[Stored items]
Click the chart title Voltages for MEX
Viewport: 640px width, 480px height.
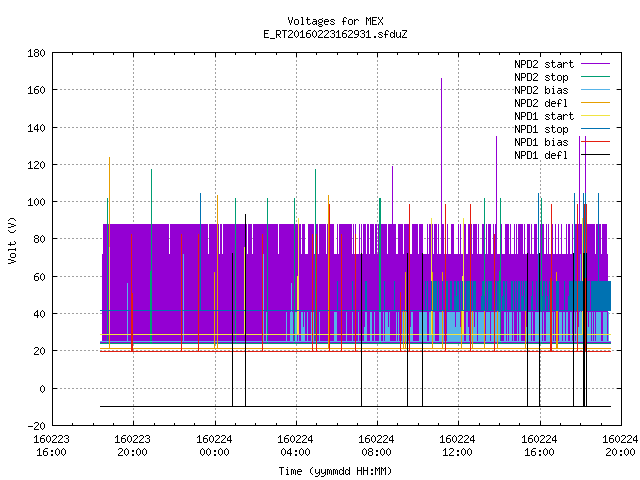(335, 21)
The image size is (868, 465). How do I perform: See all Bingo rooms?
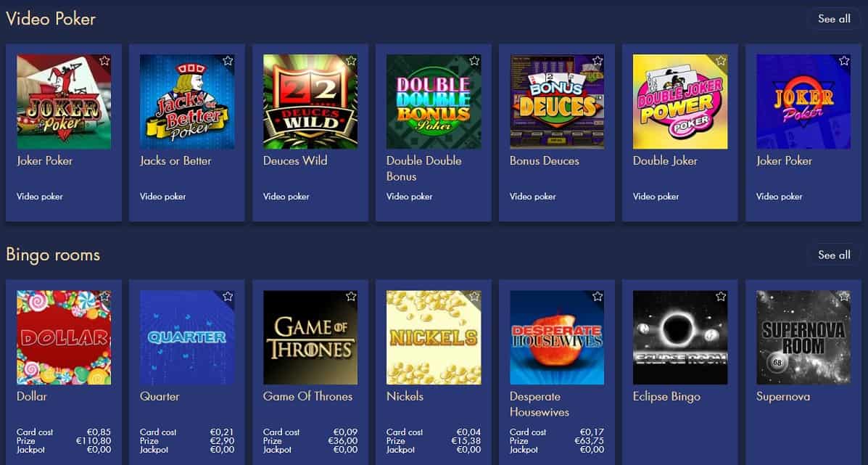[x=834, y=255]

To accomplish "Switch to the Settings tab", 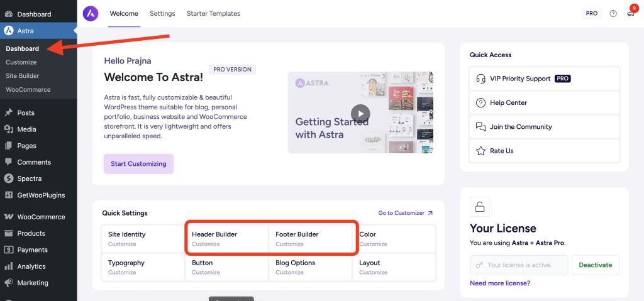I will [x=162, y=13].
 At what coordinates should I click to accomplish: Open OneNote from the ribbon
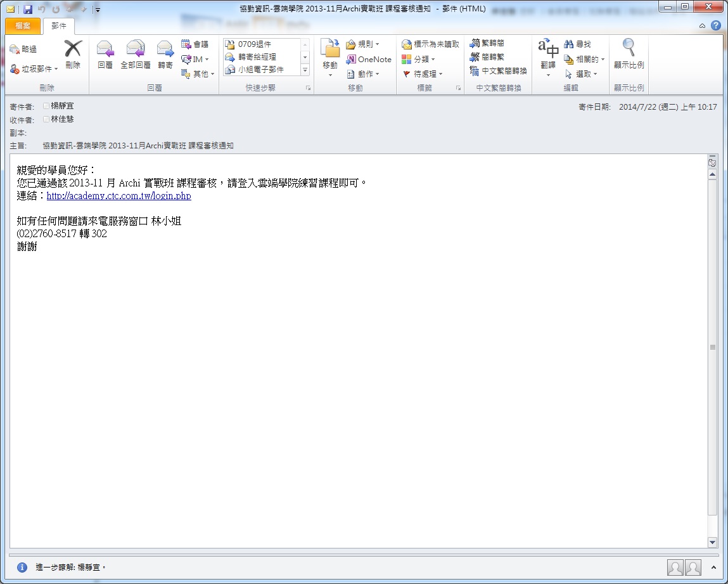369,59
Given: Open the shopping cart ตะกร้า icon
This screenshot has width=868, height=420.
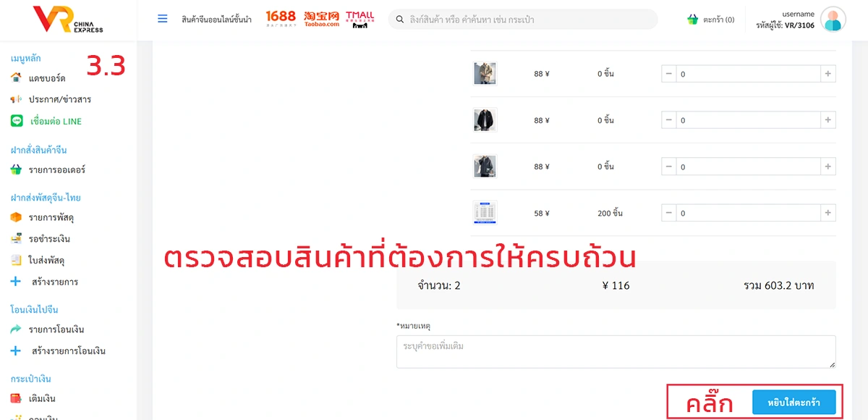Looking at the screenshot, I should [x=692, y=20].
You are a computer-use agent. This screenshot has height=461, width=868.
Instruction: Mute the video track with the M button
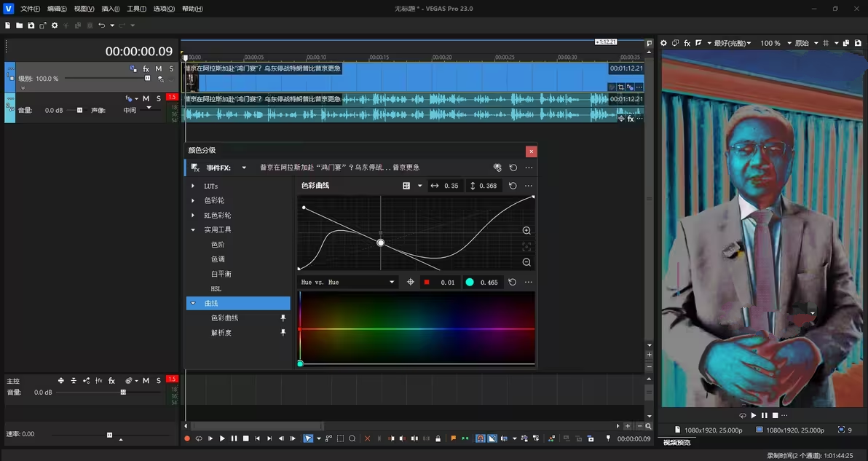158,68
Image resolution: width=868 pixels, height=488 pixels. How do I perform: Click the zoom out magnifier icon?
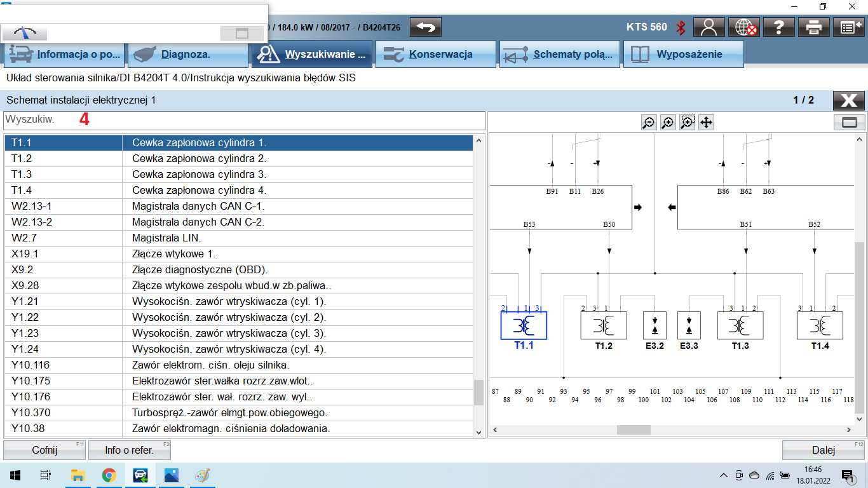649,123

What you should do = Give again, exactly as written above, each line from the one that has "Given: Open the shopping cart ตะกร้า icon" to the one that has "You are a computer-use", both included; omit the pictures.

Solution to the problem =
Given: Open the shopping cart ตะกร้า icon
This screenshot has width=868, height=420.
Looking at the screenshot, I should [x=692, y=20].
You are a computer-use agent. This screenshot has height=461, width=868.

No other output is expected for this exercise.